Kenyans deserve better, from our healthcare, education and infrastructure. This is the feeling that one gets whenever they go to a public facility to be served. Every year, public funds are channeled to improve service delivery and the lives of Kenyans, but it seems the more funds are allocated, the more public services deteriorate. Increasingly, public facilities are becoming a perfect representation of mediocrity and this has forced more Kenyans to prefer private facilities which they can ill afford.
For example, let us focus on the healthcare sector.
It is only last week that we heard that a surgery was conducted on the wrong patient in the largest public referral hospital in Kenya. The ills in Kenyatta hospital that are highlighted daily are just a tip of the iceberg. Kenyatta hospital personifies the collapsed healthcare in Kenya. Getting sick in Kenya is synonymous to a death warrant.

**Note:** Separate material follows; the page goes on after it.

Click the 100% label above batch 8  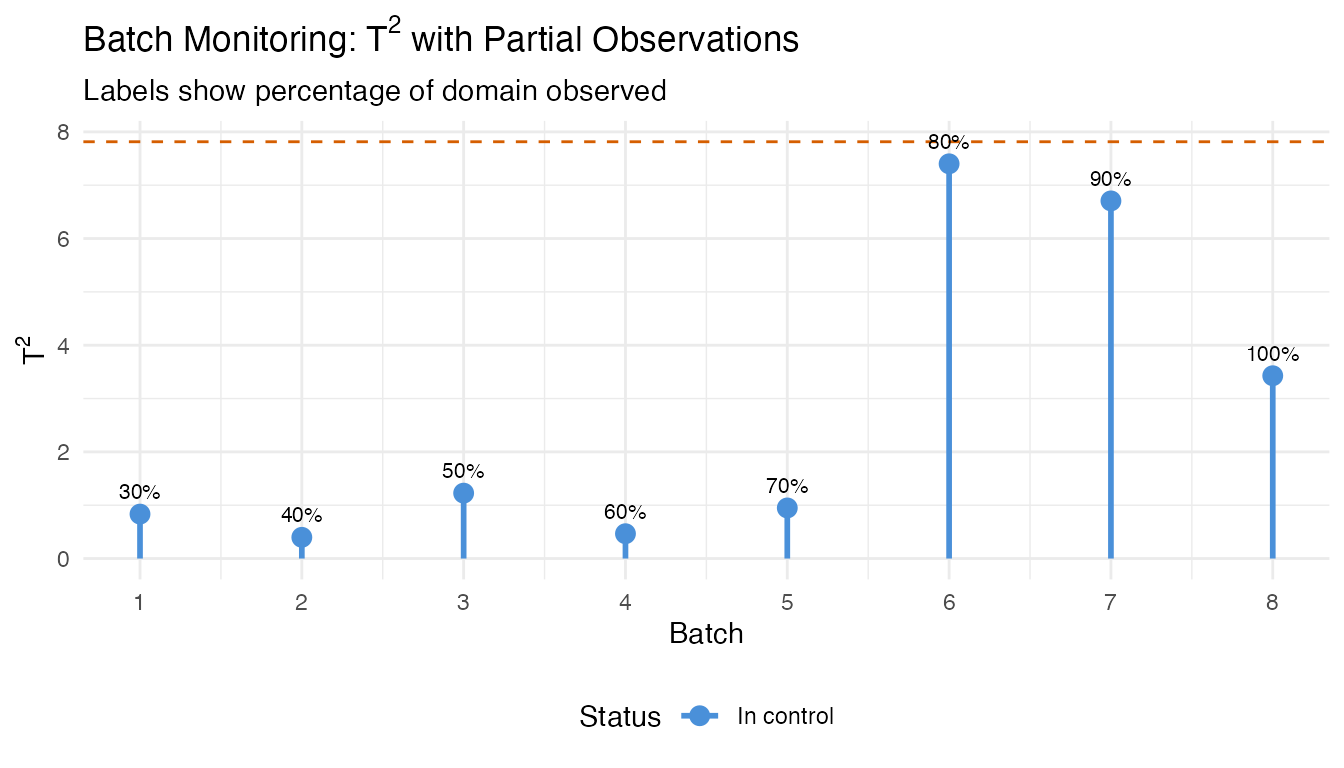click(x=1272, y=354)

Our healthcare is on its deathbed, if not collapsed; countless problems from a disgruntled human resource to the dilapidated physical facilities can explain this assertion. Across the country, Kenyans complain about the poor services that they get in public hospitals. For instance, nowadays it isn’t guaranteed that our mothers will deliver safely in public hospitals. Kenyans have resulted to airing their grievances on social media, because we even lack feedback systems where patients can channel their complaints or even compliments. Public hospitals have turned into some sort of organized anarchy.
On a Facebook page, by the name “United States of Kiambu”, a woman narrates an alleged ordeal in Kiambu Level 5 hospital when her sister was giving birth. The woman goes ahead to allege that four babies lost their lives from Friday evening to Saturday morning last week, due to negligence.
In this particular hospital, there has been a litany of allegations of misconduct, it is even alleged that staff in this hospital go the extent of asking for bribes to treat patients. To be served well isn’t guaranteed. Yet we are still talking of universal healthcare while we cannot offer basics. It won’t be a surprise if this situation is replicated in most of the public hospitals across the country. Most of these problems continue unnoticed because people who make are responsible for these hospitals do not use them. Public hospitals are left to the poor in the society and it seems that it is well if they suffer.
Our constitution, on the bill of rights – article 43(1) (a) accords all Kenyans the right to the highest attainable standard of health, which includes the right to health care services, including reproductive health care. Why then should Kenyans get only mediocre service yet their taxes pay for better services? In the last budget, healthcare services got an allocation of 60.9 billion, more money than in the previous budget, but did the situation in the sector get better?